I recommend using a food processor with a grater attachment to grate the celery and onion.
1 cup plain, bread crumbs
1 cup Panko, bread crumbs
1 teaspoon fine, sea salt
1 tablespoon finely chopped, fresh thyme
3 -12" in length, celery ribs, coarsely grated, juices squeezed out
1 medium sized yellow onion (7 ounces) coarsely grated, juices squeezed out
2 large baking sheets with wired racks
All purpose flour for dredging
3 large eggs, whisked
Ground, dried sage (don't use rubbed)
Cooking oil, peanut, safflower, etc
Food thermometer
Directions
Turkey Cutlets
Cut the turkey into 4-6 ounce servings and pound to about a 1/4 inch thickness. Whisk the mustard, soy sauce and garlic together in a bowl and rub all over the turkey cutlets. Let marinate for 2 hours.
Breading
Note: The sage will be sprinkled onto the cutlets after frying to preserve it's delicate flavor. Also, If you like spice, add a teaspoon of black pepper.

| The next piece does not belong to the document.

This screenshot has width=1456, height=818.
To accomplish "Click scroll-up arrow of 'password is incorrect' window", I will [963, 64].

The sage gives a nice warmth but you may like more heat.
Add the the bread crumbs, salt and thyme to a bowl and whisk together. Mix in the celery and onion and spread out onto a large baking sheet.
Dredge a turkey cutlet into the flour and shake off excess. Dip the cutlet into the egg, shake off excess and place onto the breading mixture. Press both the sides of the cutlet firmly to coat thoroughly and then place on one of the wired racks. Repeat until all cutlets are coated.
Frying
Note: If making multiple batches, use two frying pans and/ or change out the oil after every second batch.

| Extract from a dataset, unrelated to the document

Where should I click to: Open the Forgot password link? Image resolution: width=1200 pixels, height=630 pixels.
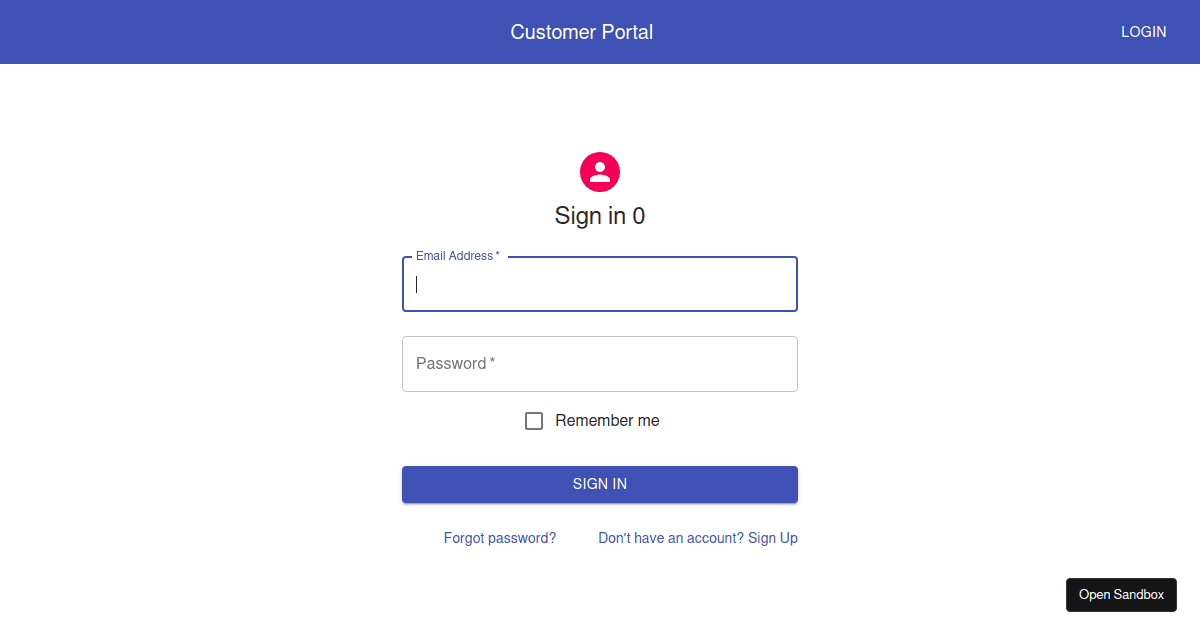point(499,538)
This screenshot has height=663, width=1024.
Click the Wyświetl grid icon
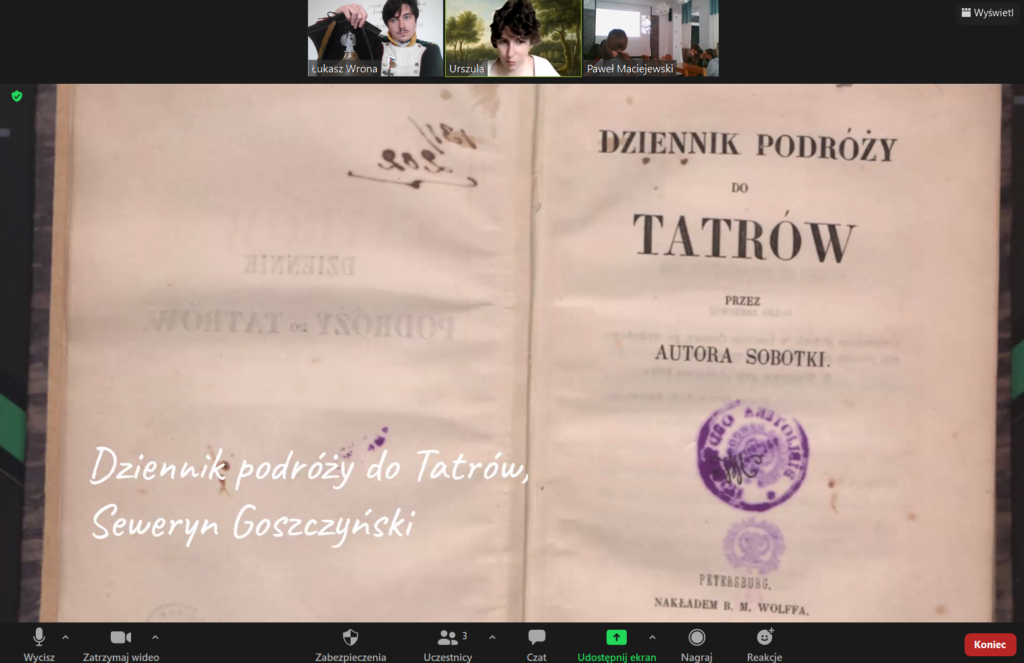pyautogui.click(x=966, y=13)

Add about 1/2 inch of cooking oil to a large frying pan and heat over medium temperature. Once oil is 350F (use thermometer) start frying the cutlets, being sure not to overcrowd. Once the bottom has browned, turn over and brown other side, turning over again about every minute too evenly cook. Once the center of each cutlet reaches 165F, remove, place onto the 2nd baking sheet with wired rack and lightly sprinkle each side with the ground sage. Place in a 200F oven to keep warm before serving. Serves 4-6.